## Passage provided
WASHINGTON, Feb 15 (Reuters) – The Biden administration is seeking $30 billion in additional funds from Congress to fight the COVID-19 pandemic to bolster vaccines, treatments, testing supply, and research, according to sources familiar with the matter.
The $30 billion request includes $17.9 billion for vaccines and therapeutics, two sources familiar with it said.
Administration officials and congressional staff have been in talks about the issue, a Department of Health and Human Services spokesperson confirmed on Tuesday.
“HHS leaders regularly engage with Congress about COVID resources, and in a Tuesday conversation with congressional staff, HHS discussed the status of COVID response funds as well as the need for additional resources to support securing more lifesaving treatments and vaccines, sustaining testing capacity, and investing in research and development of next-generation vaccines,” the spokesperson said.

## What to work on
In the report on COVID-19 funding, how much of the $30 billion request goes to vaccines and therapeutics? You can ignore the records.

## Extracted information
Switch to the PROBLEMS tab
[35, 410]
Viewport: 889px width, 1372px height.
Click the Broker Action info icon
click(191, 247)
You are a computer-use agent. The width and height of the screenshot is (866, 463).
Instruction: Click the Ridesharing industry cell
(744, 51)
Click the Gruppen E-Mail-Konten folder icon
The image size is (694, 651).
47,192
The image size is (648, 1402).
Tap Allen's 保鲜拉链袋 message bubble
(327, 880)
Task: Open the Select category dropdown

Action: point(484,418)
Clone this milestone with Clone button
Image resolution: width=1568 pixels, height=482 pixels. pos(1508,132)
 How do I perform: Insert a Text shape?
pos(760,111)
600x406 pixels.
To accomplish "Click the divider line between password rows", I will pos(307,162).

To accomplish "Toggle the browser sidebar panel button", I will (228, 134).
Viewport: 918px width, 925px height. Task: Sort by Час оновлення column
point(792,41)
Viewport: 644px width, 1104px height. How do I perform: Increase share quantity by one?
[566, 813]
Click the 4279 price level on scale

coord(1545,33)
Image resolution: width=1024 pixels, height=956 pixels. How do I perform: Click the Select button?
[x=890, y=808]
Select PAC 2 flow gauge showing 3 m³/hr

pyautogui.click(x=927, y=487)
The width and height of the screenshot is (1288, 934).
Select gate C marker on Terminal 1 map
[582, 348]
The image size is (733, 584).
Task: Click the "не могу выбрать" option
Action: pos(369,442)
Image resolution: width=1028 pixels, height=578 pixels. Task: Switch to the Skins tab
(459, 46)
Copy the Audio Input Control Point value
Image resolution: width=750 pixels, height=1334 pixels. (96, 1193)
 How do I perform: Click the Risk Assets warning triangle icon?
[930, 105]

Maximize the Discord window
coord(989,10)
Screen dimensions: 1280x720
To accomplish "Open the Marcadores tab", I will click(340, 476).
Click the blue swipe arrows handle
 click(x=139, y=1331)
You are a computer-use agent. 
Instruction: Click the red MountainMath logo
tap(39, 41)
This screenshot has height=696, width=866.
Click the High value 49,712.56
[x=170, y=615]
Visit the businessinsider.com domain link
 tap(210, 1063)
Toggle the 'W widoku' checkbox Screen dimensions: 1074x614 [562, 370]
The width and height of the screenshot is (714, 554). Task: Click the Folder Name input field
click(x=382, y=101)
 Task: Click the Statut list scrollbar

## Answer
$17.9 billion